Даже тот, второй на коне, мигом подрастерял заносчивости и лихо струхнул. А лицо первого исказила карикатурная злоба.
– Один раз свистну – кишки по всему замку собирать будете! – насочинял музыкант.
Еще один шаг назад.
– Так что, рубать? – как-то очень уж неуверенно проговорил конник с саблей, все поглядывая назад, на отползающих товарищей.
– Рубай! Делов-то, – разрешил один из пеших и тотчас сделал три шага к оплавленным стенам.
Свистну сейчас, думал Сардан, беспокойно косясь взглядом по сторонам, поляжет и Ашаяти. А кого из шварзяков, может, и не заденет – без усиливающих инструментов шамейха бьет не так и далеко, да и остатки стен – серьезная преграда звуковым волнам. Сбежать не получится, разве если одному, но такой вариант он и не рассматривал.
– Что за баталия? Кого рубите? – послышался насмешливый голос откуда-то из толпы.

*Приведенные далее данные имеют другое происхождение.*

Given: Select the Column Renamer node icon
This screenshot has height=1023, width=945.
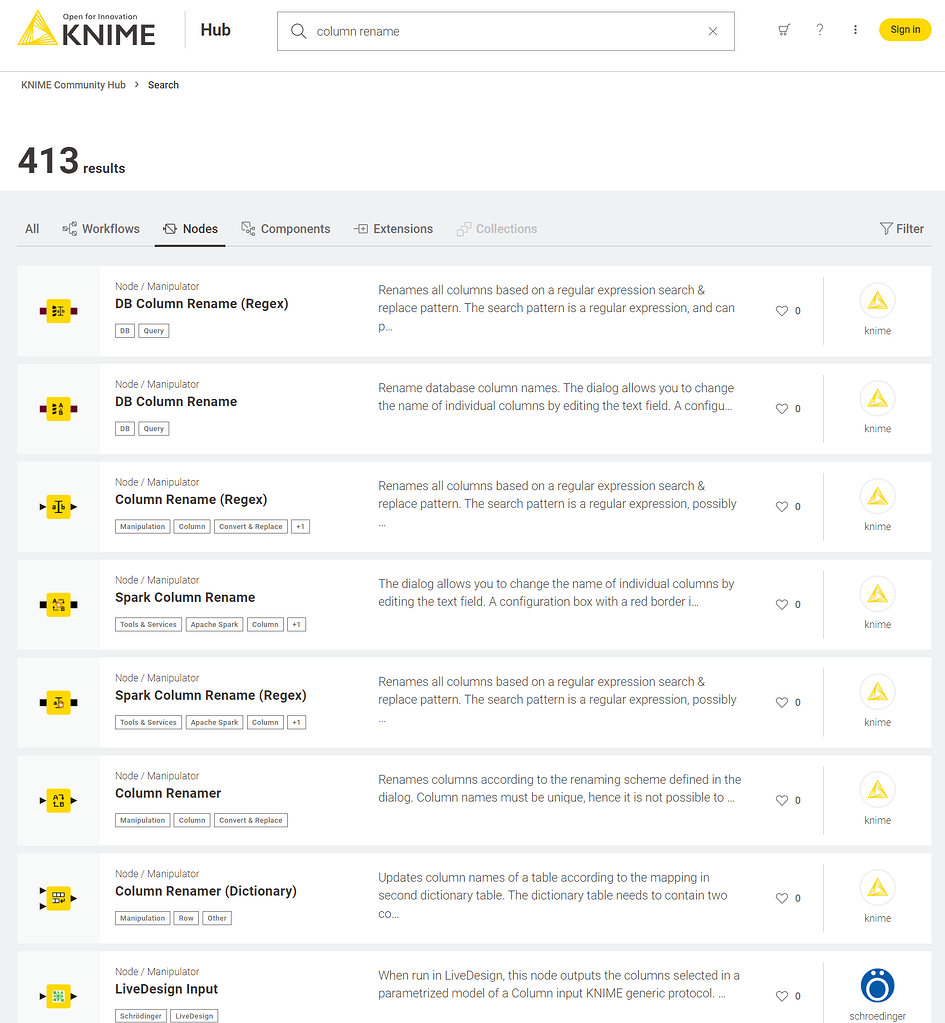Looking at the screenshot, I should click(x=57, y=800).
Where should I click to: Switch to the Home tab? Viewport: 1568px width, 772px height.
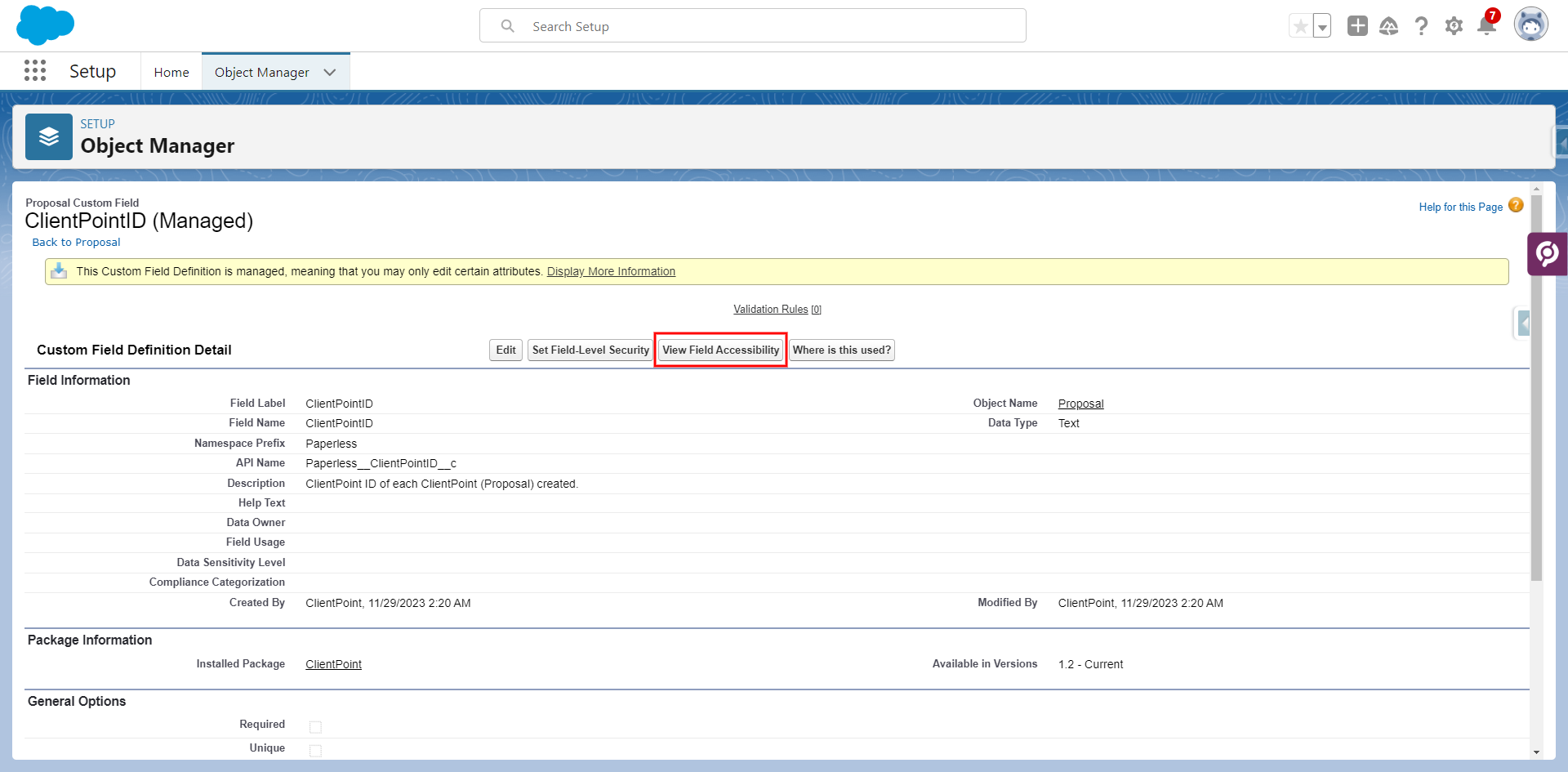click(172, 72)
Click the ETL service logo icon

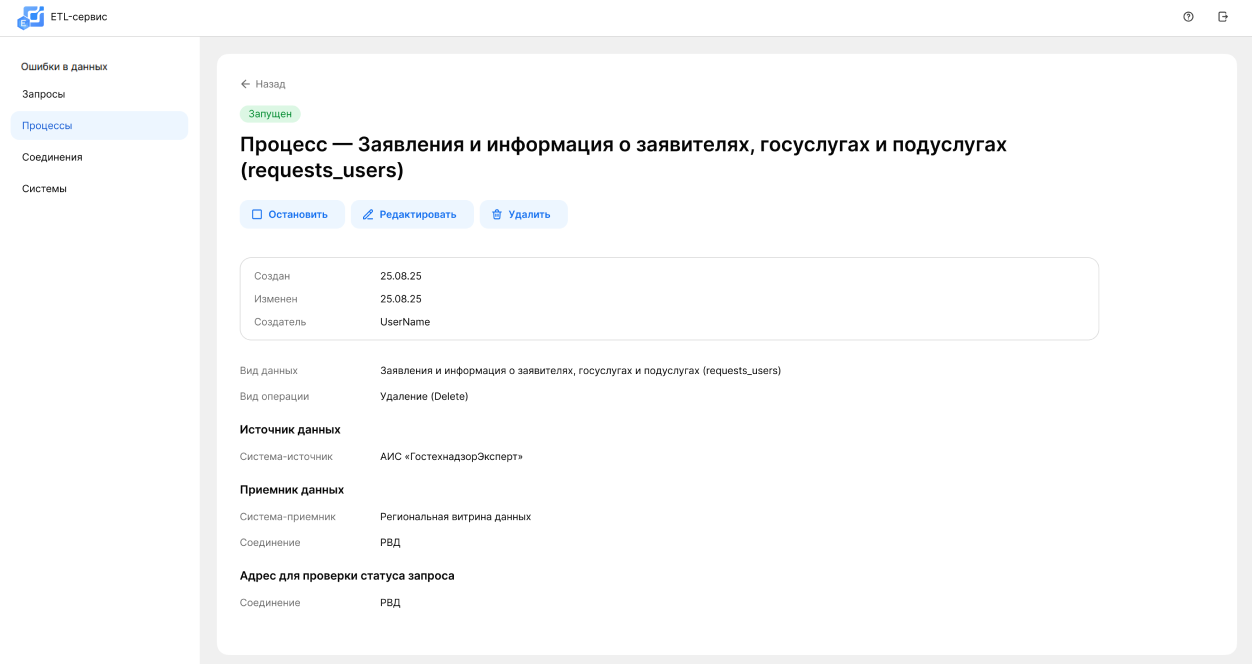(31, 17)
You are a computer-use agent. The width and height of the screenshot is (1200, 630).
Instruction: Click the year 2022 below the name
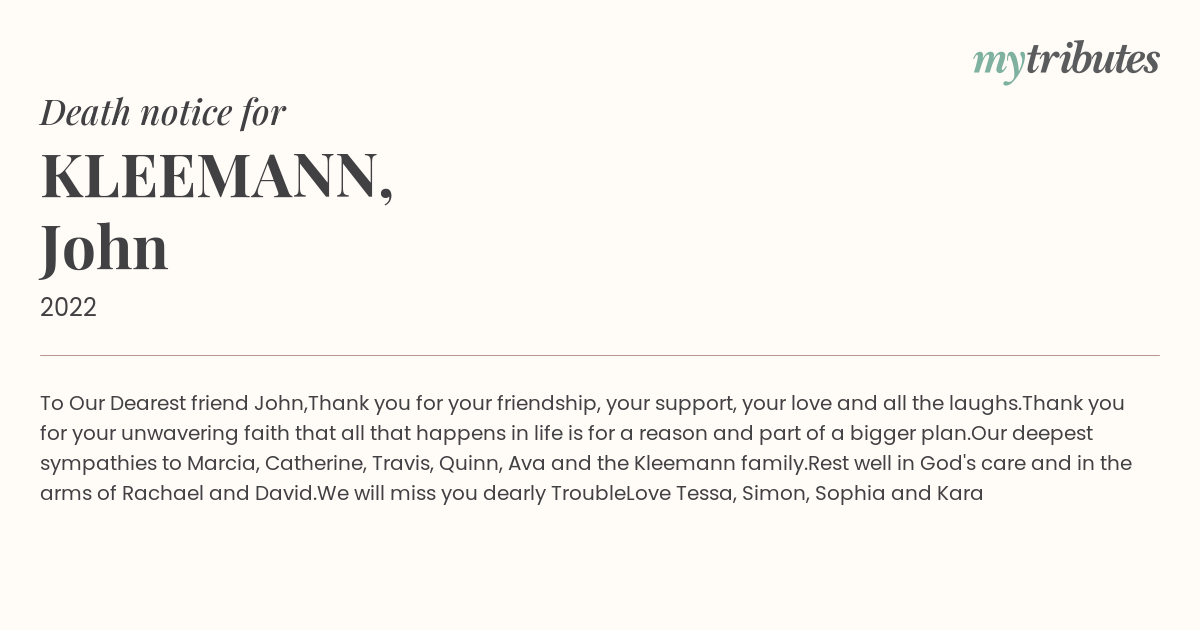tap(68, 307)
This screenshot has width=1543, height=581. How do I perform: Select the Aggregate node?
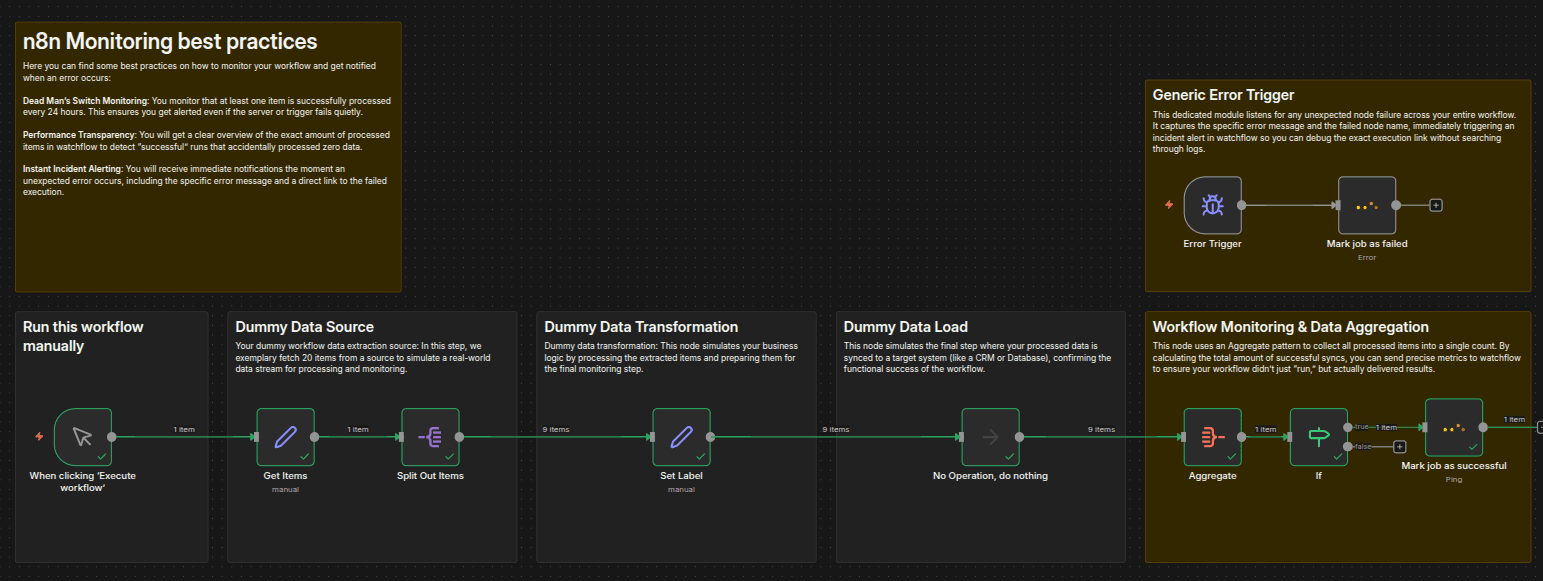pyautogui.click(x=1212, y=437)
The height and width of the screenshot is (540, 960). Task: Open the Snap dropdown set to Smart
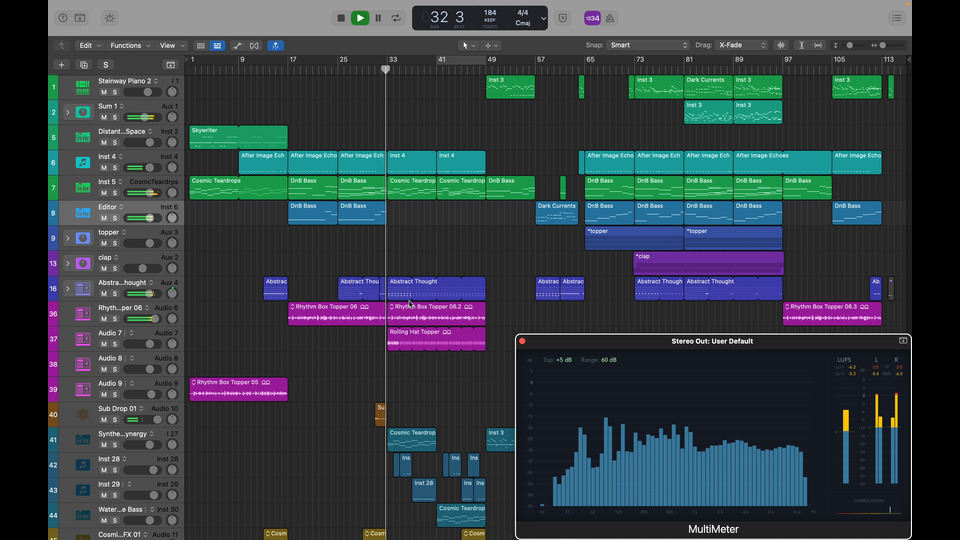point(649,45)
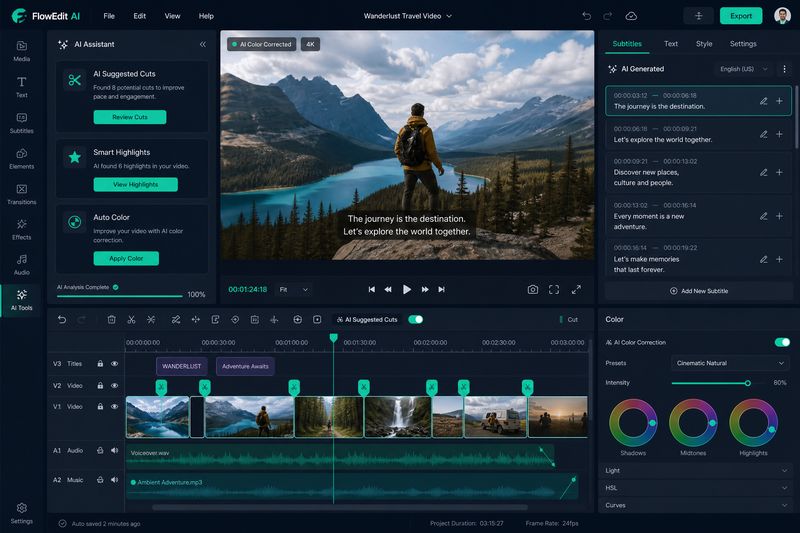Open the Audio sidebar panel
The width and height of the screenshot is (800, 533).
[21, 265]
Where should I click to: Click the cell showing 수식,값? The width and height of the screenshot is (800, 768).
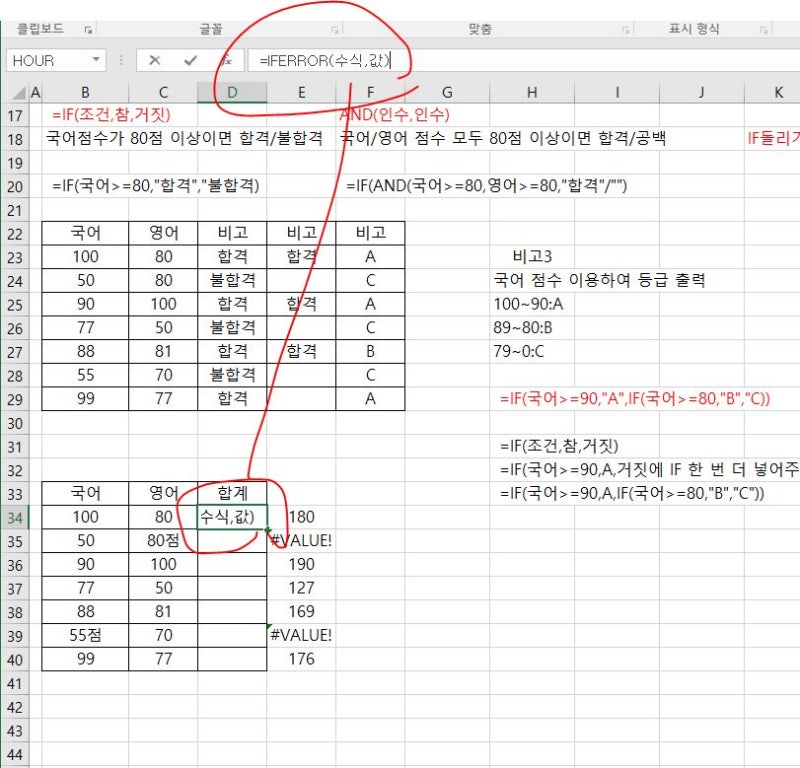[232, 516]
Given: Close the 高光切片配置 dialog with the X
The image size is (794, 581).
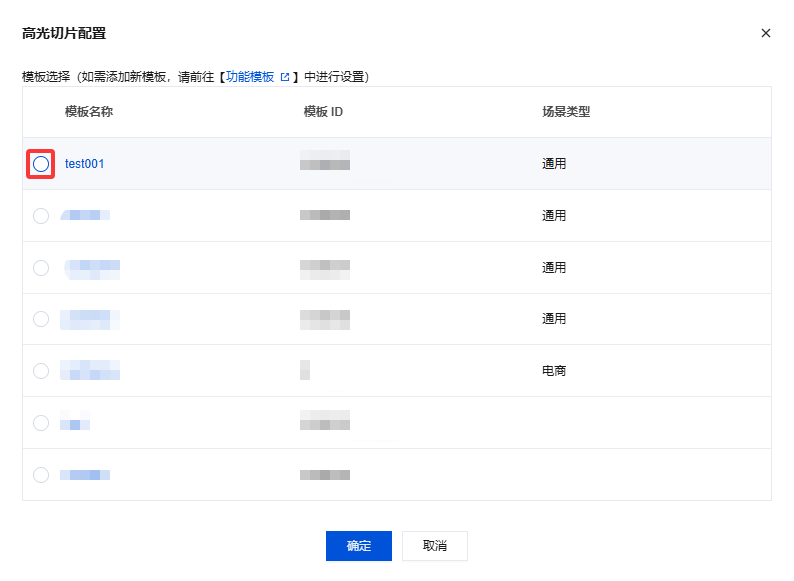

И тотчас, небрежно распихивая собравшихся, из-за разбитой арки выехали двое на конях. Первый был в белоснежном, чистеньком мундире с двумя рядами золотых пуговиц, с украшенными серебристым шитьем воротником и рукавами, с внушительными кистями на золоченых эполетах, золотистыми двойными лампасами на белых брюках. Шерсть на морде его была аккуратно уложена грядками, в зубах торчала лакированная трубка из какого-то светлого дерева, изрядно поцарапанная заточенными клыками, на одном глазу – черная повязка. На второй лошади сидел натуральный толстенный боров с жирным пятаком и маленькими глазками на бледно-розовой физиономии. Боров был выряжен в золоченый мундир, поверх которого нацепили целиком золотые, совсем уж нелепые на пепелище доспехи. Пуговицы, скреплявшие их, сделаны были из драгоценных металлов. На голове свиньи лежал издевательски изысканный парик голубоватого цвета – с завивкой наверху и прямой внизу.
Чудная парочка протолкалась сквозь толпу и выехала к музыканту. Тот сразу сообразил, что перед ним начальство. Кто-то из этих двоих непременно должен быть Одджи, главарем шварзяцкой шайки, и вряд ли – свинья.
– Это еще что за чудище двухголовое? – иронически поинтересовался шварзяк с трубкой.
Ашаяти притихла и, высунув голову над плечом Сардана, с интересом разглядывала необычайных персонажей. Музыкант почувствовал, что она трется щекой о его щеку и невольно покраснел, заулыбался.
– Да вы же музыкант! – угадал боров. – Музыкант, которого нам обещали!
Голос борова был мужским, но таким нежным, что музыкант принял его сначала за женский.
– Более или менее, – подтвердил Сардан.
– Почему драка и все живы? – с презрительной ухмылкой спросил шварзяк с трубкой. – Что случилось?
– Да вот, пришел какой-то, – начал было самый первый, с саблей и на коне, но тот, с трубкой, тотчас прервал, устав от этой речи с первых же слов:
– Почему не зарубил?
– Не успел, ваше превосходство!
– В следующий раз тебя старуха за шерсть с коня стащит – тоже не успеешь?!
– Старуху – успею, ваше превосходство!
– Вот и смотри мне.
Боров объехал толпу и приблизился к музыканту. Похоже, беседы шварзяков его мало интересовали и мало касались.
– Мы ждали вас еще неделю назад на западе, – сказал боров.
– Возможно, моего предшественника порубили где-нибудь в пути, – мрачно заметил Сардан.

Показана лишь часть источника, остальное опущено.